Overall, we propose that in the MBfR system, the AMO-D (AMO-PR) directly oxidize methane and reduce NO3 to NO2 or N2O under anoxic condition, producing organic matters for MA-D (MA-PR) to reduce NO3 . Simultaneously, the ANMO-D (ANMO-PR) bacteria use methane as electron donor to respire NO3 or ClO4 directly. The metabolic intermediates of the AMO-D (AMO-PR) may improve the metabolism of ANMO-D (ANMO-PR). For example, Wu et al. 2015 reported that the genome of “M. oxyfera” lacks known pyrroloquinoline quinone (PQQ) biosynthesis machinery, which is necessary during the methane metabolism.
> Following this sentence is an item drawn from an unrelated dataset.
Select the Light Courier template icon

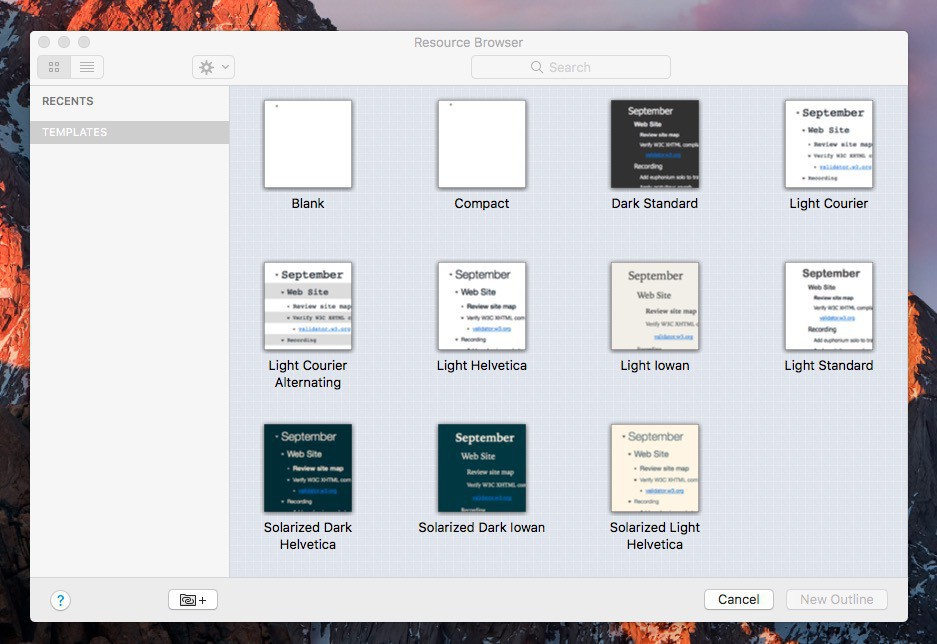click(x=829, y=144)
However, the PQQ biosynthesis exists in aerobic methanotrophs, so AMO-D (AMO-PR) could possibly supply PQQ for ANMO-D (ANMO-PR).
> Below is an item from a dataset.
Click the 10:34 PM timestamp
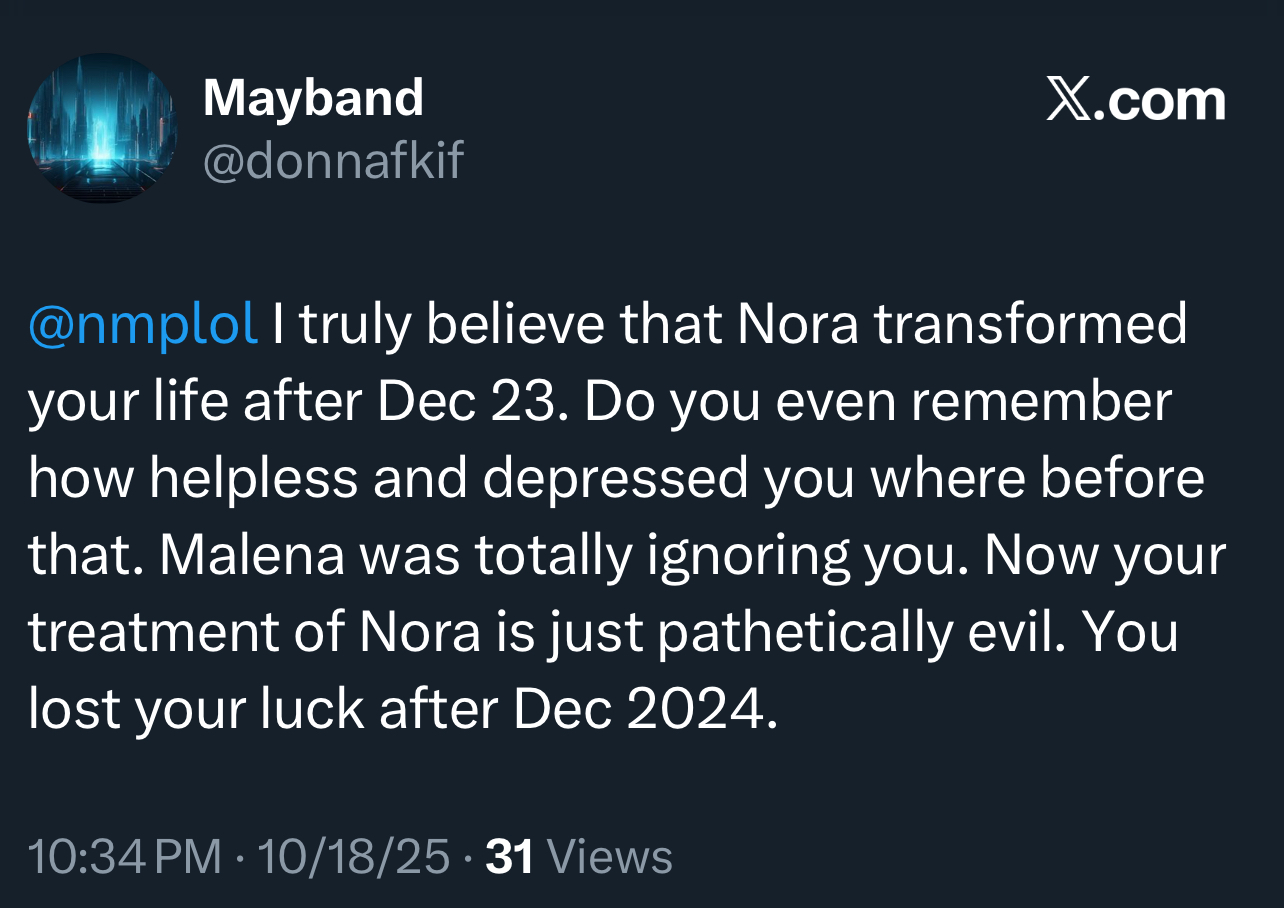Screen dimensions: 1284x908 coord(125,857)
In summary, we found that the microbial community of an ANMO-D culture significantly changed after it was inoculated to the CH4-based MBfR reducing perchlorate, nitrate, and nitrite. Original, the ANMO-D culture was dominated by uncultured Anaerolineaceae and Ferruginibacter. After being introduced to the anoxic MBfR fed with nitrite and perchlorate initially, all Archaea were removed out, the abundances of both uncultured Anaerolineaceae and Ferruginibacter significantly decreased, while the anoxic methanotrophs greatly increased, especially Methylocystis. With the development of methanotrophs, the methanol-assimilating denitrifying bacteria, e.g., Methloversatilis and Methylophilus, became important in the biofilm. When nitrate loading increased to 0.75 g N/m2 day in stage 4, the genus Pelomonas accounted ~15 % of total bacteria and remained >10 % to the end, while another methanotrophs Methylomonas accounted >10 % of total bacteria. The genera Azospirillum significantly increased in stage 6 when perhchlorate loading was up to 0.39 mg/m2 day. Based on the DO and C/N ratio analyses, we propose that beside anoxic AMO-D, AMO-PR processes, MA-D, and MA-PR processes, the anaerobic ANMO-D and ANMO-PR processes played important roles in the methane oxidation coupled to multiple electron acceptors reduction in the MBfR.